La consecuencia más perniciosa de cuantas provoca una mayoría absoluta prolongada, es la pérdida de referencias en todos los órdenes que conforman la vida pública. Así se gesta lo que se denomina en el ámbito de la teoría política un régimen. La costumbre de gestionar un poder ilimitado, acompañada de la incesante adulación omnímoda, termina por abolir principios (innecesarios), prescindir de la ley (inconveniente) y despreciar, cuando no castigar, opiniones ajenas (futilidades). La voluntad del gobernante se convierte en la única verdad oficial suplantando al conjunto de la sociedad.

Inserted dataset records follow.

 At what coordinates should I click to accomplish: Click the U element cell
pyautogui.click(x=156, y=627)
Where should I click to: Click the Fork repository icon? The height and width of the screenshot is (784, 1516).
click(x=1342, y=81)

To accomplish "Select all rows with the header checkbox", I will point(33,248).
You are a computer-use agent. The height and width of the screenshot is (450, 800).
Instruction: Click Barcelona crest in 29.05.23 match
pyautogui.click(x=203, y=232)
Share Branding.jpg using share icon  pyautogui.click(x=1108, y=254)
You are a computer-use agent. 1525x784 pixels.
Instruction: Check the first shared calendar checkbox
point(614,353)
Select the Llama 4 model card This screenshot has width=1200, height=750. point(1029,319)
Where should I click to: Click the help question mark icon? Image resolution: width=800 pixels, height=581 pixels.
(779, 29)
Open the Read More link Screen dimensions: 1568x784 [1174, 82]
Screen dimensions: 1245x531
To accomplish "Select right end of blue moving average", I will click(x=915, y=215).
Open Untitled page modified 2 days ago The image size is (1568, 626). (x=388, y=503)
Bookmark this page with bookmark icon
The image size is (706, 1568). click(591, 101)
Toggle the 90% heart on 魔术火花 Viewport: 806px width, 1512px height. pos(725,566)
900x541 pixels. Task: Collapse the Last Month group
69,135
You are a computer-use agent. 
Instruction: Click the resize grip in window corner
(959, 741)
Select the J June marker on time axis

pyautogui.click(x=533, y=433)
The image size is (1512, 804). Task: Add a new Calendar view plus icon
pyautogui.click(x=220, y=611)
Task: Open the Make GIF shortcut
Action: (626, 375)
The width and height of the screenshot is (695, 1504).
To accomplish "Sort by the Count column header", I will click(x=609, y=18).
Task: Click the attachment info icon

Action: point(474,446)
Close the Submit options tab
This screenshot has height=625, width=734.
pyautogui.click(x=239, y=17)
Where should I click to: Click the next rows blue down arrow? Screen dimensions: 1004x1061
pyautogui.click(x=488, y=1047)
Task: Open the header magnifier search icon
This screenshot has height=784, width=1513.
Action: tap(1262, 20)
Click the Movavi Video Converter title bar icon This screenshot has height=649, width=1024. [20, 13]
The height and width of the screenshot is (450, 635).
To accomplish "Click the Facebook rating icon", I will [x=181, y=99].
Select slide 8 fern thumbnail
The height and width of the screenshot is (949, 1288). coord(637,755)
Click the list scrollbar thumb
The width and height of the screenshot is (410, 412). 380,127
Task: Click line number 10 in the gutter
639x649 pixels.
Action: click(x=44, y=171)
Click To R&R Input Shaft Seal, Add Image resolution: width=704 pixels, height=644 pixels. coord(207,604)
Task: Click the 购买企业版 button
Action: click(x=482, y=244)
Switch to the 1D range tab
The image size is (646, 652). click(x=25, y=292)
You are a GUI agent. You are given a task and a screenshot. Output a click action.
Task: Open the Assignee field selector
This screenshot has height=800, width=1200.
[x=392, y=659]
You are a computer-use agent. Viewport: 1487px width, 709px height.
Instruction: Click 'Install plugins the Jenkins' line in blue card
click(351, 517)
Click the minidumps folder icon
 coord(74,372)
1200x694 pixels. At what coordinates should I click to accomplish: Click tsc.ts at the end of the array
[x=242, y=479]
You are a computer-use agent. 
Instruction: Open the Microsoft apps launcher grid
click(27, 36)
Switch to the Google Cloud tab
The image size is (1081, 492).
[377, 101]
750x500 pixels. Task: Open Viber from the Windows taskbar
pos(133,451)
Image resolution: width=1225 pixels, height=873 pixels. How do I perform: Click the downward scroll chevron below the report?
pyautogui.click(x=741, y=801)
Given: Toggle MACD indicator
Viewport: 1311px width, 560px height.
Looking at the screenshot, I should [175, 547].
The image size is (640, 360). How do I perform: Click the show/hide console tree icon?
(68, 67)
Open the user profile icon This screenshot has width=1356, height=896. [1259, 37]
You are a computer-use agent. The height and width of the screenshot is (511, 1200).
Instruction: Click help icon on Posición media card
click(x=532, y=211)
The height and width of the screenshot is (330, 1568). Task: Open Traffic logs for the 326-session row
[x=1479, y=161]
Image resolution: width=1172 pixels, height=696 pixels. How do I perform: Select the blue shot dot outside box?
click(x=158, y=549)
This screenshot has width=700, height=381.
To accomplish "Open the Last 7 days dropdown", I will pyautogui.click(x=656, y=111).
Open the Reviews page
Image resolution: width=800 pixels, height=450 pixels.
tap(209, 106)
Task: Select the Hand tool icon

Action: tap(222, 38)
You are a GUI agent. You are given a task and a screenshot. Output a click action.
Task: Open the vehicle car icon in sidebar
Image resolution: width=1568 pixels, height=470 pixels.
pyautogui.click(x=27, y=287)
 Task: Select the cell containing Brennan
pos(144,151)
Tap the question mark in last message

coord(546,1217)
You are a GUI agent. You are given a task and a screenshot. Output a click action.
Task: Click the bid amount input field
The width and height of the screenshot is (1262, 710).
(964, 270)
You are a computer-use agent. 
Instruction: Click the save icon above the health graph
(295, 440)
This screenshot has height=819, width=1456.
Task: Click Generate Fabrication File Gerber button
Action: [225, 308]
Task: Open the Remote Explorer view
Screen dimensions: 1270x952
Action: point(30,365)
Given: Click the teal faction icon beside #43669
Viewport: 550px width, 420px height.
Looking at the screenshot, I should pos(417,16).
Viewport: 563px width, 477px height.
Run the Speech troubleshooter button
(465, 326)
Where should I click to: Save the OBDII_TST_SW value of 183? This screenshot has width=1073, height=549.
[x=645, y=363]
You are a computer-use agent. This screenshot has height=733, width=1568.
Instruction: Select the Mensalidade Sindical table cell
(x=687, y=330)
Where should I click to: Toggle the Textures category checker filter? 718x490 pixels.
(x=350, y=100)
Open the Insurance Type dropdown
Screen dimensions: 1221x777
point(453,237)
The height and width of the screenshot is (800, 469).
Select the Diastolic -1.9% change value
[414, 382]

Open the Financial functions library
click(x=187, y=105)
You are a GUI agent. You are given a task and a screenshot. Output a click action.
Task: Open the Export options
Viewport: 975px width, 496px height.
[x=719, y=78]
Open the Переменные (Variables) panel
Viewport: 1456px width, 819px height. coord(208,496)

Esta derivación patológica de la democracia es la que venimos padeciendo en la Ceuta sometida al régimen de Vivas. Hemos llegado a asumir con pasmosa naturalidad las mayores atrocidades imaginables por el mero hecho de ser avaladas por el Presidente. Una amplísima mayoría de ciudadanos, despojados del más elemental espíritu crítico, interpreta las acciones del Gobierno en clave mística: todo lo que hace, o dice, el Presidente, siempre exento de responsabilidad, es correcto por definición. Las voces disidentes son tratadas como enemigos indeseables.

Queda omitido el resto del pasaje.